Sayner wants to eliminate cash bail altogether. He wants Wisconsin to follow the so-called "New Jersey model," in which most defendants are released before trial, but the most dangerous defendants are held without bail.

"You're held until your hearing date. How do you feel about that?" Polcyn asked.

"I think that’s a very good idea," Mary said.

As it is, Mary believes the criminal justice system let her family down. Still, it's what happened after her nephew's death that rubbed salt in the wound.

"You know that he was going to be there via zoom," she said. "Why didn’t you go and get this guy?"

On April 21, a Milwaukee court commissioner issued a homicide warrant for Twyman. The next day, he was in court on a different case, appearing by zoom from his lawyer's office in Racine. The prosecutor knew there was a warrant. But according to Deputy District Attorney Kent Lovern, she said nothing.

"It would be in the interest of law enforcement and our interest not to have that information divulged to a subject who is wanted," Lovern said.

"All they had to do was just pick up the phone and make a phone call," said Mary, whose family is still grieving, but also scared. "Who knows what he’s going to do next?!"

If the system won't hold Kenneth Twyman accountable, she said, the streets will.

"This could turn into a real gun battle within the city of Milwaukee," she said.

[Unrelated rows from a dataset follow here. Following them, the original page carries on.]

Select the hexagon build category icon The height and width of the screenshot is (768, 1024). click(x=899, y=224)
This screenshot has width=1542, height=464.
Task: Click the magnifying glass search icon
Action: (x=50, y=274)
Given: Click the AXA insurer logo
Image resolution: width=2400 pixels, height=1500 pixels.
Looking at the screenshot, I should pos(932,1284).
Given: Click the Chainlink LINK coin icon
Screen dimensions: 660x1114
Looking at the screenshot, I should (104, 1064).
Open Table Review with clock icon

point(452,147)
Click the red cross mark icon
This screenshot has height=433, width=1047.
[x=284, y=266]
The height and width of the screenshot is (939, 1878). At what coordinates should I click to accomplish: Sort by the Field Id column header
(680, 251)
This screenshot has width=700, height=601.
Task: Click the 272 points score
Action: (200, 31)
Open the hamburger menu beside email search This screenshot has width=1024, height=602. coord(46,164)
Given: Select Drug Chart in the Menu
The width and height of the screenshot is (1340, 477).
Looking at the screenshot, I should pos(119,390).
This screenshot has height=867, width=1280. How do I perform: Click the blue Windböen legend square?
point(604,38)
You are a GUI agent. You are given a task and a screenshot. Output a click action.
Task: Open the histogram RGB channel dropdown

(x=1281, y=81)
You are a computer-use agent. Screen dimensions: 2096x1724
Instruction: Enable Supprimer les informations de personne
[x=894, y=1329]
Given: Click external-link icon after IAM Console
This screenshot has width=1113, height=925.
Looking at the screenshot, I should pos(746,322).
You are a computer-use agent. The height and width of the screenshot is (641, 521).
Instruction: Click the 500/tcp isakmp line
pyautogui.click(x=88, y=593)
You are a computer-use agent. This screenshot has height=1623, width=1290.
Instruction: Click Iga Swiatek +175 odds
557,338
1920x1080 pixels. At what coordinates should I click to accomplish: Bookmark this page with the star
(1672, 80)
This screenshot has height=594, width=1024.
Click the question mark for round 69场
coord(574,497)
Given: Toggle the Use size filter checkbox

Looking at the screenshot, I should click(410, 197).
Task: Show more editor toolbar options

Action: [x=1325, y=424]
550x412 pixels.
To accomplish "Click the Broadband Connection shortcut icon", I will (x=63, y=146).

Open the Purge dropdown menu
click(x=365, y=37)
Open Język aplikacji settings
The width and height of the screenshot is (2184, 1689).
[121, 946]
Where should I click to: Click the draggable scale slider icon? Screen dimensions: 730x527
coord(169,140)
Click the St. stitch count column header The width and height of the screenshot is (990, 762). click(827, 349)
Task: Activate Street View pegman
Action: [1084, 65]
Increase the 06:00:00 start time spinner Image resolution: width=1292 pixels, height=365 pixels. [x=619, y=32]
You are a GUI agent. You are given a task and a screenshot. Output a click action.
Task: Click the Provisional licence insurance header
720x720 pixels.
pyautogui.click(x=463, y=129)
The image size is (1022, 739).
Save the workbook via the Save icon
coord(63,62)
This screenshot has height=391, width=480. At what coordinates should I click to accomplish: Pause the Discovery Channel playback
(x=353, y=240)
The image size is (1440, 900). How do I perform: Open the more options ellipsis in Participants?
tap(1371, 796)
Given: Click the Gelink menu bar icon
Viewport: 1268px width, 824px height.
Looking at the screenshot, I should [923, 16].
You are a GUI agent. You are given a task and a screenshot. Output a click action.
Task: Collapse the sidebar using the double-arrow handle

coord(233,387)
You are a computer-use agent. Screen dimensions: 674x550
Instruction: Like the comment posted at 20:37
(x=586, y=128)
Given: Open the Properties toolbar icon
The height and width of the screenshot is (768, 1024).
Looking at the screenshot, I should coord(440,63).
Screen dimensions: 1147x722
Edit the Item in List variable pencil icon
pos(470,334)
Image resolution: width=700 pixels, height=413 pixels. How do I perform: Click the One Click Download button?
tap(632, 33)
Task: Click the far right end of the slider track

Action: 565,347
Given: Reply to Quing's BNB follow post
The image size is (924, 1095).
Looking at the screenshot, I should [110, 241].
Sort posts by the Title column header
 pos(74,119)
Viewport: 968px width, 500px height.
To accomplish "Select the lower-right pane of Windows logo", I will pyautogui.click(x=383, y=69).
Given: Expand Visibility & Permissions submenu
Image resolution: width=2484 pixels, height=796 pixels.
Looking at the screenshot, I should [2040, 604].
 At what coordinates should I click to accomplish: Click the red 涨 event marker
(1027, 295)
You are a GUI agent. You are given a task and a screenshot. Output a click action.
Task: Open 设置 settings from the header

Twyman was due in court in Waukesha County on Monday, May 22, for a plea and sentencing in a 2021 felony bail jumping and drug possession case. With the homicide warrant out in Milwaukee, Twyman was a no-show in Waukesha. Sources tell FOX6 Investigators Milwaukee police have now asked U.S. Marshals to find Twyman and bring him in for a third time.

Meanwhile, Twyman has retained attorney Mark Richards to defend him in the 2018 police chase and at least one other case. Richards is best known for defending Kyle Rittenhouse on his way to an acquittal over the Kenosha protest shootings. Richards did not return a phone call seeking comment.